In 1943 Uchida was accepted to graduate school at Smith College in Massachusetts, and allowed to leave the camp, but her years there left a deep impression. Her 1971 novel, Journey to Topaz, is fiction, but closely follows her own experiences, and many of her other books deal with issues of ethnicity, citizenship, identity, and cross-cultural relationships.

Career

Uchida became widely known for her 1982 autobiography Desert Exile, one of several important autobiographical works by Japanese Americans, who were interned that portray internment as a pivotal moment in the formation of the author's personal and cultural identities.
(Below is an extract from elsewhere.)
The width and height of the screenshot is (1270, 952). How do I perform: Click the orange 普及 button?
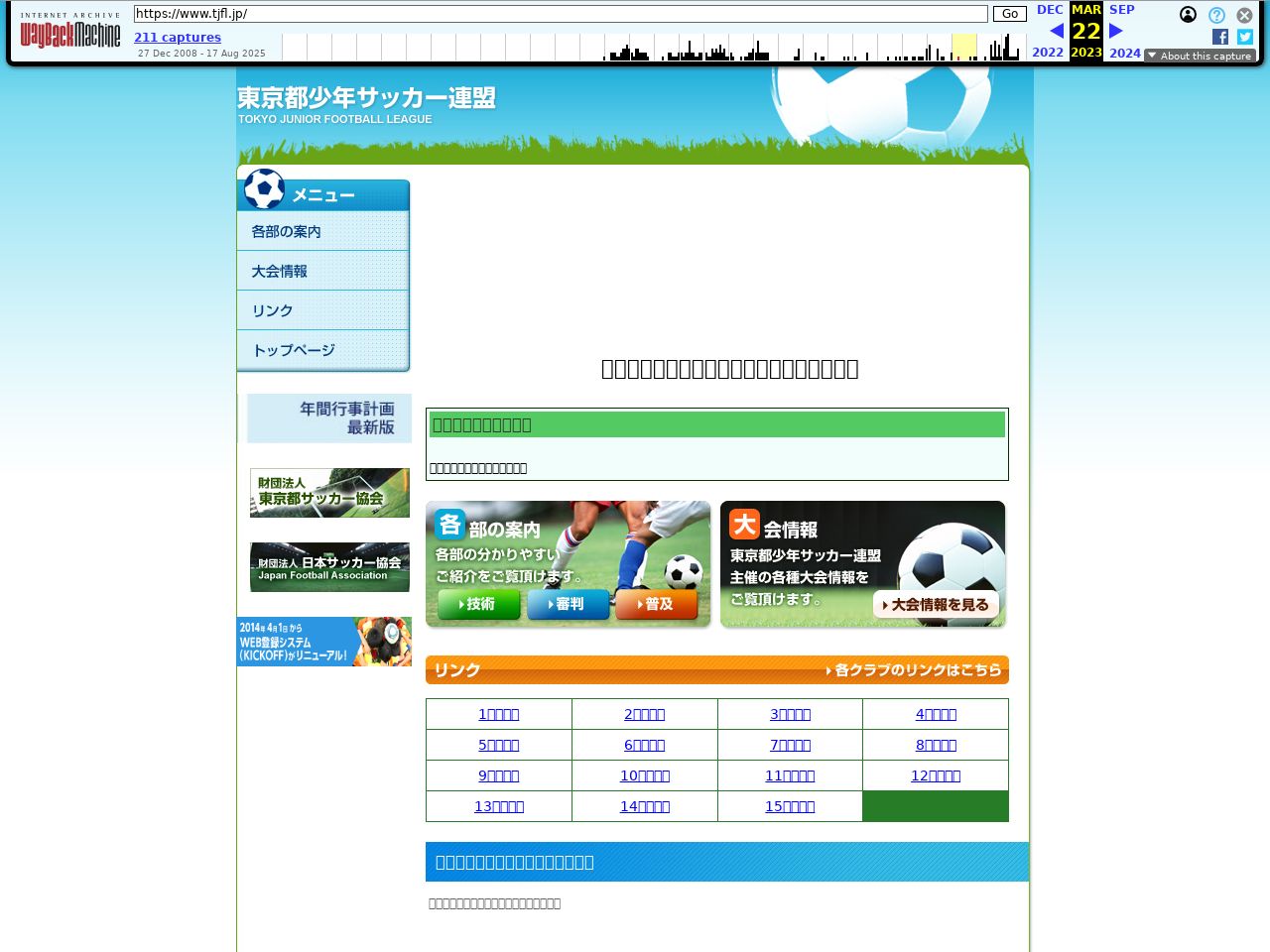tap(657, 604)
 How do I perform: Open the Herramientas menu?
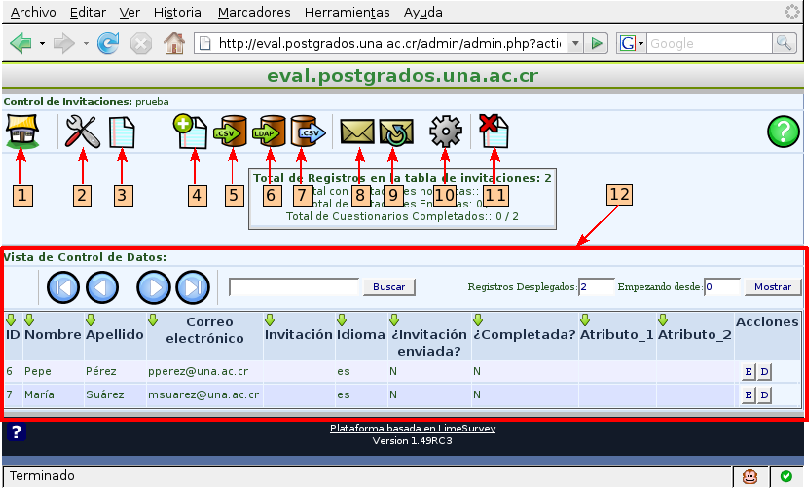[x=346, y=13]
She is also known for her children's novels, having been praised as "almost single-handedly creating a body of Japanese American literature for children, where none existed before." In addition to Journey to Topaz, many of her other novels including Picture Bride, A Jar of Dreams, and The Bracelet deal with Japanese American impressions of major historical events including World War I, the Great Depression, and World War II, and the racism endured by Japanese Americans during these years.

I try to stress the positive aspects of life that I want children to value and cherish. I hope they can be caring human beings who don't think in terms of labels—foreigners or Asians or whatever—but think of people as human beings. If that comes across, then I've accomplished my purpose.

Over the course of her career, Uchida published more than thirty books, including non-fiction for adults, and fiction for children and teenagers. She died in 1992.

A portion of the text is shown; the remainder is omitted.